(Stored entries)
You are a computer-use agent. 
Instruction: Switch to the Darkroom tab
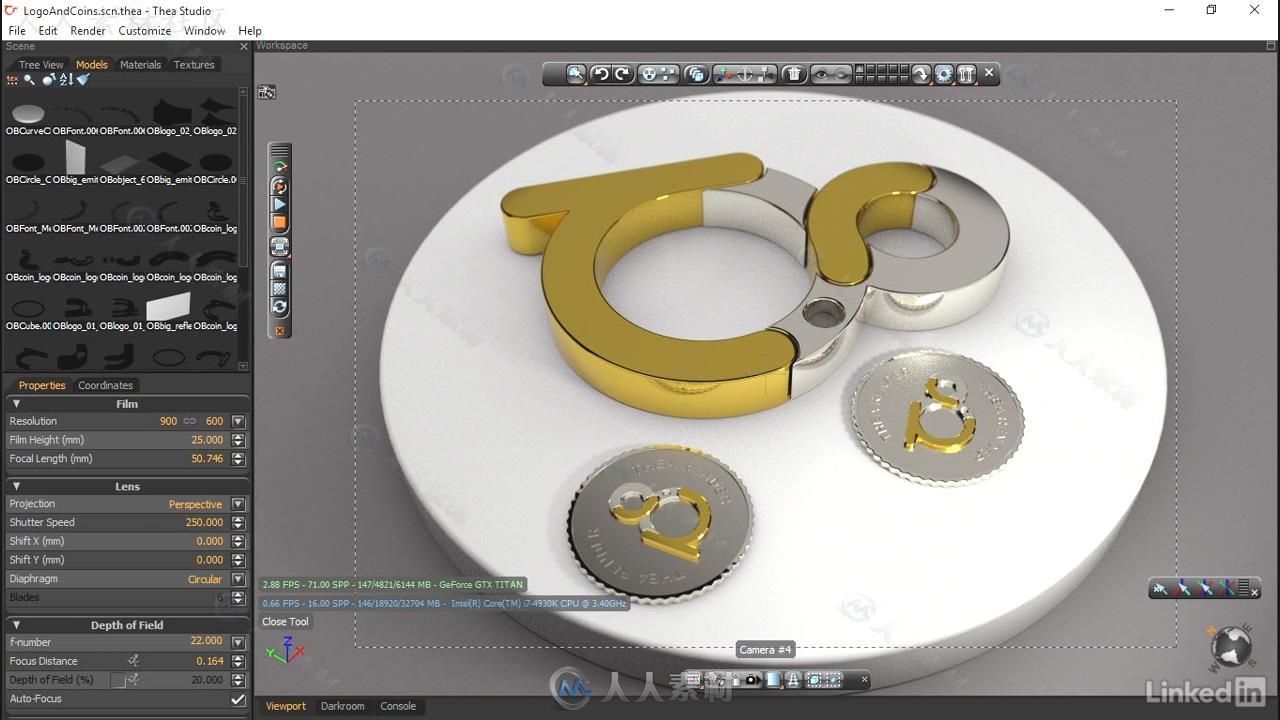(342, 706)
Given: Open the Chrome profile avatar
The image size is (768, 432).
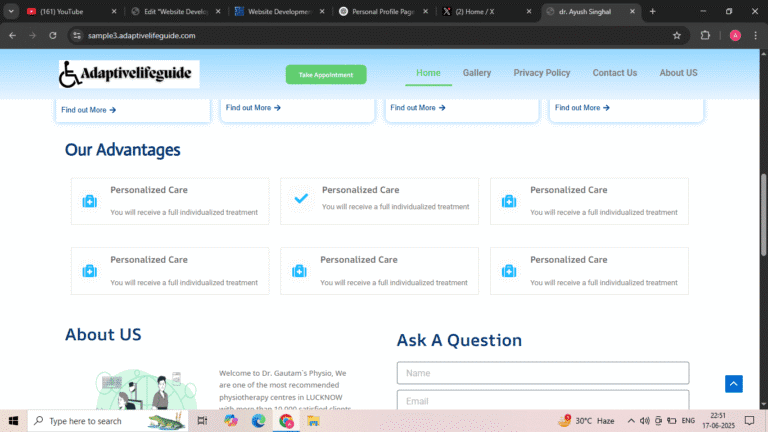Looking at the screenshot, I should (735, 35).
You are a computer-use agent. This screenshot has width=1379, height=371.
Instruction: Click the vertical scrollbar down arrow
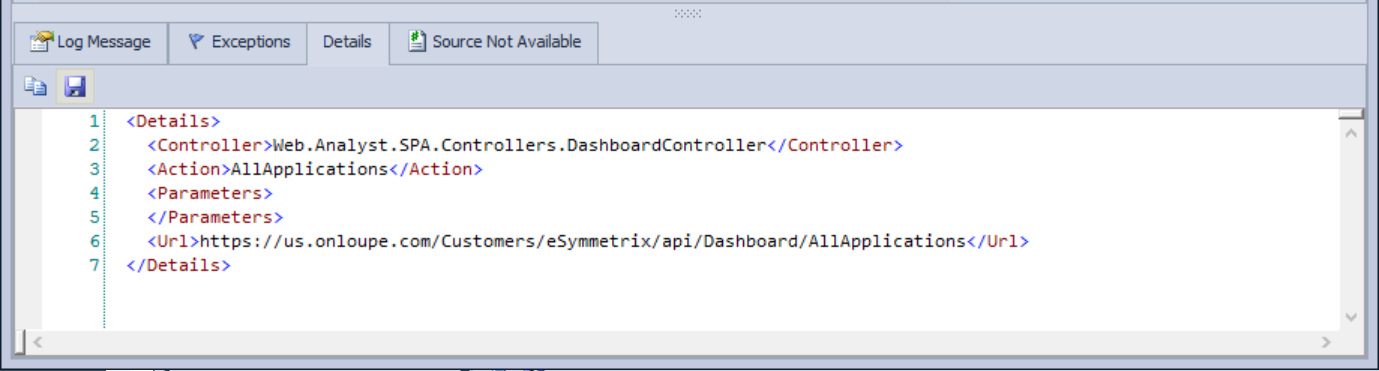[x=1351, y=317]
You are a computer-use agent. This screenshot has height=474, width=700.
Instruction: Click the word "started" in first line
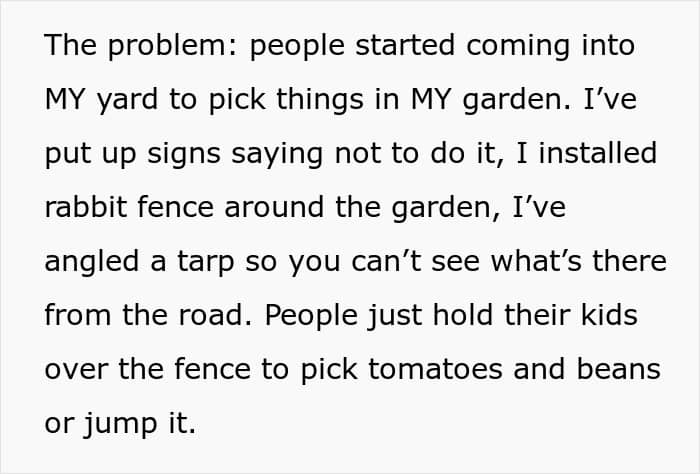click(x=405, y=46)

▶ _WHAT TO DO_
Omit all pictures, and repeat exactly the lines from the line containing "has height=474, width=700." through the end of the data.

▶ _RESULT BELOW_
You are a computer-use agent. This screenshot has height=474, width=700.
Instruction: Click the word "started" in first line
click(x=405, y=46)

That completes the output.